**** EXCERPTED PASSAGE ****

Interview: Abhinav Chandrachud, author, Soli Sorabjee: Life and Times

What took you by surprise as you learnt more about Soli Sorabjee in the course of doing your research for this book?

While researching the book, I was surprised by two things in particular. First of all, I was quite interested to see Sorabjee’s win-loss ratio as a lawyer. As a private lawyer, he won around 50% of his cases but as a law officer, he won around 70% of his cases. These were, of course, cases which were reported in the law reports, and I collected the data myself. In my book, I have offered some possible explanations as to why this might have been. Surely his advocacy skills did not improve each time he became a law officer. Secondly, I was quite fascinated by Sorabjee’s career trajectory as a junior lawyer. At the age of 34, the Supreme Court gave him his first reported judgment in a case he had argued himself. However, only a few years later, by the age of 37, some 50% of his reported judgments came from the Supreme Court alone. In other words, 14 years into his law practice, he already had a substantial foothold in the Supreme Court. His practice took off thereafter once he got his own chamber in the premises of the Bombay High Court at the age of 38.

Did you come across any stories that you found interesting but could not include due to space constraints?

There were many aspects of Sorabjee’s life that I was not able to write about due to constraints of space and time. Interestingly, when Sorabjee was conferred the Padma Vibhushan in 2002, he lost the award at Rashtrapati Bhavan after the ceremony (Sorabjee believed that it had been stolen by somebody), and was eventually sent a replacement. His love of jazz music and support for jazz musicians was something that I wish I was able to say more about. Sorabjee supported a famous Indian saxophone player, Rudy Cotton, when he fell on hard times. I have only briefly touched on Sorabjee’s international experience. He was a fellow at St Anthony’s College at Oxford in 1991 and he loved Oxford. He was involved with the International Law Association. My book focuses on Sorabjee’s professional life, not his personal life. I was also not able to sufficiently cover the last 15 years of his life, after he stepped down as Attorney General.

296pp, ₹799; Penguin Random House

It must have been hard to write this book since you knew Sorabjee personally, and were helping him put together his autobiography not so long ago. How did you prepare yourself emotionally?

Broadly speaking, biographers are of two kinds: those who cannot help but develop a deep sense of admiration for their subjects, and those who detest their subjects (imagine writing a biography of Hitler, for instance). After all, if you are going to devote a year (often, several years) of your life to writing a biography, it is difficult to do so if you do not have strong emotions (positive or negative) concerning the person you are writing about. Both kinds of biographers, however, have to write their biographies objectively and develop a sense of distance between themselves and their subjects. As a biographer, I tried my best to be objective about Sorabjee, though I certainly admired him as one of the towering figures of the legal profession. Interestingly, one of the best biographies written in India is a biography of President S Radhakrishnan by his own son, S Gopal. One can only imagine how difficult it would have been for S Gopal to write an objective biography of his own father.

Did you look up to Sorabjee while you were a student? When did you first meet him? How did the bond grow?

**** EXTRACTED INFORMATION ****

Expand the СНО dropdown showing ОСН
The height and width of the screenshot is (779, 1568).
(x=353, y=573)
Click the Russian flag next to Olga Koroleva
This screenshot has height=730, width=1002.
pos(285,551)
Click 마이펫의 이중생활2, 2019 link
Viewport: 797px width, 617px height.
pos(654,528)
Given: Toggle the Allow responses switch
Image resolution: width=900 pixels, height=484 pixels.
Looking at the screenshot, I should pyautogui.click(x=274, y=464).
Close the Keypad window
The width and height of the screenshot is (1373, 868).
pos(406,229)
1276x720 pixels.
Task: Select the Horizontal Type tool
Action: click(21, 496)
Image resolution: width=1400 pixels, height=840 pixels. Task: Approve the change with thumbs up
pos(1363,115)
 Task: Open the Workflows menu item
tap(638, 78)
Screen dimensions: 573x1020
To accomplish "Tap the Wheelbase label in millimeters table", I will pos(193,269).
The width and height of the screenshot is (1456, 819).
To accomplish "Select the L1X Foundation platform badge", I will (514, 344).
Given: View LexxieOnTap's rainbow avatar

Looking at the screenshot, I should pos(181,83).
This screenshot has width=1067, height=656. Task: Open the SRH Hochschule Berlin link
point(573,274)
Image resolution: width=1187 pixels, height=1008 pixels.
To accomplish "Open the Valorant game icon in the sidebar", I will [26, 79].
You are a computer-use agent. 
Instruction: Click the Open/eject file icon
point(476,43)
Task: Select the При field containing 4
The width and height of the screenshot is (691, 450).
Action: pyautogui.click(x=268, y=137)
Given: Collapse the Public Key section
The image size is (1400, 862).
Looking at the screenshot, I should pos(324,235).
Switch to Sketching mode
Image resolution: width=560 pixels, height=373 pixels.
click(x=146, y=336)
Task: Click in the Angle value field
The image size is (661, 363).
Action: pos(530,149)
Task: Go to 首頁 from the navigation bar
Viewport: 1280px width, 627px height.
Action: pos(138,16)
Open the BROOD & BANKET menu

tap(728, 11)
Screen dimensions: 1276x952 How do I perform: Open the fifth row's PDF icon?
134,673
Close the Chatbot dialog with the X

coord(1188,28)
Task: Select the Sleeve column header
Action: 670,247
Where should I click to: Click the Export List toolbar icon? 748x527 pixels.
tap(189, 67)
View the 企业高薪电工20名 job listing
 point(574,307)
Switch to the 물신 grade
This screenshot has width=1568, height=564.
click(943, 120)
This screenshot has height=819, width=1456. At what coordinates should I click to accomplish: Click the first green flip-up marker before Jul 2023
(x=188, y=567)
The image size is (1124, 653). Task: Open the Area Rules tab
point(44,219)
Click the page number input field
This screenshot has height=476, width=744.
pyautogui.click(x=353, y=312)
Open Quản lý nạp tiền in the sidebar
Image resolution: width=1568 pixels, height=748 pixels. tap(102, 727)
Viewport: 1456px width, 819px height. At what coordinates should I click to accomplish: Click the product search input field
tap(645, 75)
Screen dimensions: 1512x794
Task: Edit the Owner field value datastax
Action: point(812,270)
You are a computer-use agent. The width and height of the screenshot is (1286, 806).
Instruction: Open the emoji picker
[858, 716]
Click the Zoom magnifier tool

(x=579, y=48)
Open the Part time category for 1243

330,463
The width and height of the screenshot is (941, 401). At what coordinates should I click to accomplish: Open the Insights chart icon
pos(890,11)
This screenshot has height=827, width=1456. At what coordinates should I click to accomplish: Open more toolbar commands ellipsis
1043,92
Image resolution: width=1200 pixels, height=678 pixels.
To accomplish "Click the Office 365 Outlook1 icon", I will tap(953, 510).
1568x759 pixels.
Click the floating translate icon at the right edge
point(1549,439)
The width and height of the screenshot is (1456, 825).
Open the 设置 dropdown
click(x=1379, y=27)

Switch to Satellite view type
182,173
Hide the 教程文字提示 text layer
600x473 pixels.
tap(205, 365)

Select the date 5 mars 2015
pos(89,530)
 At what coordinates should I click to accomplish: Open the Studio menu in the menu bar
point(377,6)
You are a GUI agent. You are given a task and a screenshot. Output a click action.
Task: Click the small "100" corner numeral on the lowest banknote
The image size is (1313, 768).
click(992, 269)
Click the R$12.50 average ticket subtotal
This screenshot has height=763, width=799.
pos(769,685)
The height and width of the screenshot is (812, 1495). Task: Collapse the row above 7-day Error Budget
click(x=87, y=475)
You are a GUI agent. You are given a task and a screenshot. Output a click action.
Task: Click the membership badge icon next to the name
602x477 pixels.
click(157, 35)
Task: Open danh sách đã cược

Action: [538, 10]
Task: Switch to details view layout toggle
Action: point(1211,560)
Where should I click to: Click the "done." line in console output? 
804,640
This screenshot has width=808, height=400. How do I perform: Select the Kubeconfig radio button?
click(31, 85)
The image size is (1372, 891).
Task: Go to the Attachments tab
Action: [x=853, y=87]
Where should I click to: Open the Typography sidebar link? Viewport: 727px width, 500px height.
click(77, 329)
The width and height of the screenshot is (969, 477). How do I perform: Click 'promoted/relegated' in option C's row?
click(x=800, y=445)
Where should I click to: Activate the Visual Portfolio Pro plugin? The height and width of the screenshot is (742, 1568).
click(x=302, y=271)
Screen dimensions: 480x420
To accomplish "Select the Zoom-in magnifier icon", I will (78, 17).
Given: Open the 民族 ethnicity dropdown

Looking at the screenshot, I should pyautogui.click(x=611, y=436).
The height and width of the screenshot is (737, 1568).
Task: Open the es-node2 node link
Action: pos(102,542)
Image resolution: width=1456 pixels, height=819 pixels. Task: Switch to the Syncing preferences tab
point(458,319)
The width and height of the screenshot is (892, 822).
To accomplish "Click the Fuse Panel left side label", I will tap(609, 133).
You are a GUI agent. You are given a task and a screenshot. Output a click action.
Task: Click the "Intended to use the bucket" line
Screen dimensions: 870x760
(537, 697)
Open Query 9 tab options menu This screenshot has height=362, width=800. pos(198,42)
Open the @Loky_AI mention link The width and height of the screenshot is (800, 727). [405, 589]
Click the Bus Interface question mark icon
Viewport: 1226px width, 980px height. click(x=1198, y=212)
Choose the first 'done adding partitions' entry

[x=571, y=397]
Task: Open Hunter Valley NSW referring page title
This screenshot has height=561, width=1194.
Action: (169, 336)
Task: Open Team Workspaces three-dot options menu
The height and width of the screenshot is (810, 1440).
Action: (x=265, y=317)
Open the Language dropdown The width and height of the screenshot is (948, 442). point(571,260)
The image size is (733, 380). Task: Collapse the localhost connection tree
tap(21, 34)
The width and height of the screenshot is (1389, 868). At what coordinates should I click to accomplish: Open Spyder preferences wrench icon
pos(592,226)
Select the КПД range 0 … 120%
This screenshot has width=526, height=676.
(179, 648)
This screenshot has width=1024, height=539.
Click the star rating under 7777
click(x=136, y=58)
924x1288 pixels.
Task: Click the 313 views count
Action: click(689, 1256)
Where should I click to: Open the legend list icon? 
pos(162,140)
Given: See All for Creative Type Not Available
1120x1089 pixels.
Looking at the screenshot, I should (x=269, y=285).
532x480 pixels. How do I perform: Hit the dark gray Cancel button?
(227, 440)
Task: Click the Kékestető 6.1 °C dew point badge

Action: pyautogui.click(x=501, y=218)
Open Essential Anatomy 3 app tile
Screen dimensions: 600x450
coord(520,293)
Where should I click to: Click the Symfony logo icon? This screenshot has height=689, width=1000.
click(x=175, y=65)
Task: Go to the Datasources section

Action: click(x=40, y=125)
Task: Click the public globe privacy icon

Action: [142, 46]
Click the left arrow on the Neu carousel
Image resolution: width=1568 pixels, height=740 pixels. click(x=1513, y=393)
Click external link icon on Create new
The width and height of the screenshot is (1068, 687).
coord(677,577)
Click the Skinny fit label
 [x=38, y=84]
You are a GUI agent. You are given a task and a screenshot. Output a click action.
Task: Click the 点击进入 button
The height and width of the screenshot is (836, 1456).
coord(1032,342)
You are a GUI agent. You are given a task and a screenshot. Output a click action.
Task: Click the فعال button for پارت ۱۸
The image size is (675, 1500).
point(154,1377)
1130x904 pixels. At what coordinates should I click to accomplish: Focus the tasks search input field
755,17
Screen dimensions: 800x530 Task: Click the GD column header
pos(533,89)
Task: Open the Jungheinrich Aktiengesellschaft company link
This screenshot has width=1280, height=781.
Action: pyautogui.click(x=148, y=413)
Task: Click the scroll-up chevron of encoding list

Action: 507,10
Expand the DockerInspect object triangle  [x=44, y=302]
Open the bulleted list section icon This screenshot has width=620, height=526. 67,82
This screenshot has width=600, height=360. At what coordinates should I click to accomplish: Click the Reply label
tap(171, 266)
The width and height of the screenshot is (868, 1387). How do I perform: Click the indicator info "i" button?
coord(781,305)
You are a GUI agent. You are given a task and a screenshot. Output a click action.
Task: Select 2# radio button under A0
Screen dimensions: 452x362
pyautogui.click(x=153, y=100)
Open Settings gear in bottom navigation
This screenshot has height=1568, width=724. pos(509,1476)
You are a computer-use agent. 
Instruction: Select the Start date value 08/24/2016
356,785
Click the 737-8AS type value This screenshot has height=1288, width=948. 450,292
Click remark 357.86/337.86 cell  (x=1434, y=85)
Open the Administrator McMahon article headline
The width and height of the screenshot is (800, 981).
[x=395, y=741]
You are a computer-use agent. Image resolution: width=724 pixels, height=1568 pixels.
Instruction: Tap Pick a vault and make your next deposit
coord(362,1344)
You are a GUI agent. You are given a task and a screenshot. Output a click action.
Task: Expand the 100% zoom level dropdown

****

* TASK
Could you write out the passage from the Soli Sorabjee interview word for word, starting at the words "296pp, ₹799; Penguin" and stopping after "prepare yourself emotionally?"?

* CORRECT RESPONSE
296pp, ₹799; Penguin Random House

It must have been hard to write this book since you knew Sorabjee personally, and were helping him put together his autobiography not so long ago. How did you prepare yourself emotionally?